Dünyanın siyasi ve sosyal yapısı değişiyor. Önümüzdeki senelerde 30 milyar akıllı şey olacak dünyada. Bunun 8 milyarı insan, gerisi hizmet ve ürün. Bu şartlar altında ekonomi değişmez mi? O da değişiyor.
Endüstri devleri o akıllı şeyleri üretmek için kolları sıvayalı seneler oldu. Telekomünikasyon, yazılım, iletişim, bilişim yatırımına hız verdiler. Bir de tabii enerji ve savunmaya. Dünyanın geleceği bunlar çünkü. Ayrıca bu sektörlerin katma değeri de çok yüksek. Peki Türkiye neresinde bu değişimin?
Savunma ve Havacılık Sanayi İhracatçıları Birliği iki gün önce Bolu Gazelle Otel'de bir araya gelip "sektörün geleceği"ni tartıştı. Millî Savunma Bakanı İsmet Yılmaz ve Ekonomi Bakan Yardımcısı Mustafa Sever başta olmak üzere ilgili bürokratların ve sektör temsilcilerinin hepsi oradaydı. Müthiş bir "beyin fırtınası" estirildi.
De... sonuç ne? Bu sorunun iki cevabı var. Bir... Dünya geçen sene savunmaya 1 trilyon 753 milyar dolar harcadı. Müthiş bir pazar yani. Bilişim pazarı ise 2 trilyon 500 milyar dolar. Bu rakamlar, dünyanın hem bilişime ve hem de savunmaya büyük yatırım yaptığını açık bir şekilde ortaya koyuyor. Türkiye geçen sene 1 milyar 10 milyon dolar tutarında savunma sanayi ürünü ihraç ederek; pazardan binde 5 pay aldı. Bilişim pazarındaki payı ise binde 8. Moral bozucu bir durum!
İkinci açıdan bakıldığında ise ümit verici bir durum söz konusu. Türkiye'nin savunma sanayi harcaması 18 milyar dolardı geçen sene. Sektörün Silahlı Kuvvetlerin ihtiyacını karşılama oranı 2003 yılında yüzde 25 idi. Bugün bu oran yüzde 51. Bu kendiliğinden olmadı tabii. Ar-Ge yatırımları arttı da öyle oldu. Geçen yıl Türkiye Ar-Ge'ye 772 milyon dolar yatırım yaptı ve ihraç ettiği savunma sanayi ürününden kilogram başına 18 dolar katma değer elde ederken, 70 dolar elde etmeye başladı. İhracatın ithalatı karşılama oranı da yüzde 60'ı buldu.

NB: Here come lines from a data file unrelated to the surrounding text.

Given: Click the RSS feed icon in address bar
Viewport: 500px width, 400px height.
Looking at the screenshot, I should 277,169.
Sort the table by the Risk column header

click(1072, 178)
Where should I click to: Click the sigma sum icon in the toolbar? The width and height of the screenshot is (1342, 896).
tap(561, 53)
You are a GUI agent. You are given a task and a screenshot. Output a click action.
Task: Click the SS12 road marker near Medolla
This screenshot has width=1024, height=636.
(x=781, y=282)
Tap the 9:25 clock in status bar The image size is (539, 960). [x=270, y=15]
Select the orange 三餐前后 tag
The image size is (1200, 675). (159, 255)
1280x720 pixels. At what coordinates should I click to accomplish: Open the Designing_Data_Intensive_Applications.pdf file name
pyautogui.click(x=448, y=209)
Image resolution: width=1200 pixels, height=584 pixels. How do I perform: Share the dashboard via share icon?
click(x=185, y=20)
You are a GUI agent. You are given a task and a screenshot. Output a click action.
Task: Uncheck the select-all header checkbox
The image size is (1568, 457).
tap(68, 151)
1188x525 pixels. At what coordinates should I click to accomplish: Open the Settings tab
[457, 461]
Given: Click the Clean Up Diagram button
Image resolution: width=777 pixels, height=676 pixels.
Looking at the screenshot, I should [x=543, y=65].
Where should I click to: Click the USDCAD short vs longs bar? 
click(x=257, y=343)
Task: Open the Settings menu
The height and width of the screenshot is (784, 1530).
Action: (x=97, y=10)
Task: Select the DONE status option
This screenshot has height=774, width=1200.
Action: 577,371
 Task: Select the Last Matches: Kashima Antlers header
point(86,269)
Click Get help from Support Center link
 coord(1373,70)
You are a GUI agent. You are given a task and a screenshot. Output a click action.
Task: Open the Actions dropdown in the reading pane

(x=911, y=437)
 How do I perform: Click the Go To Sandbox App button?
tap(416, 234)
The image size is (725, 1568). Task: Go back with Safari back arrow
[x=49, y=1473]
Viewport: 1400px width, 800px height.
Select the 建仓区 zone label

İnsansız hava aracı ANKA ve Atak helikopter projesi başarıyla yürütülüyor. Radar gözlem uydusu, muharebe tankı ve tanksavar projeleri de öyle; kimi hayata geçti, kimi geçmek üzere. Piyade tüfeğinde de önemli bir gelişme oldu ve tüm testleri başarıyla tamamlayan millî tüfek 2014'te seri üretime geçiyor. Savunma Sanayi Müsteşarı Murad Bayar, MKE ve Kale Kalıp tarafından üretilecek olan piyade tüfeğiyle TSK'nın tüm tüfek envanterinin değiştirileceğini bildirdi ve "10 sene içinde bunların tamamını yenileyeceğiz" dedi.
Bu iki fotoğrafa bakıp Türkiye'nin nerede olduğunu görmek mümkün. İyi tarafı; fotoğrafın verdiği mesajı hem kamu ve hem de özel sektörün çok iyi okuyor olması. Türkiye'de savunma sanayi, en fazla Ar-Ge yatırımı yapan ve teşvik alan sektör durumunda. 2023 yılında 25 milyar dolar ihracat hedefi var ayrıca sektörün.
Son söz: Türkiye bağımsız olmak istiyorsa, bunun yolu savunma sanayine yatırım yapmaktan geçiyor. Para kazanmak için de öyle.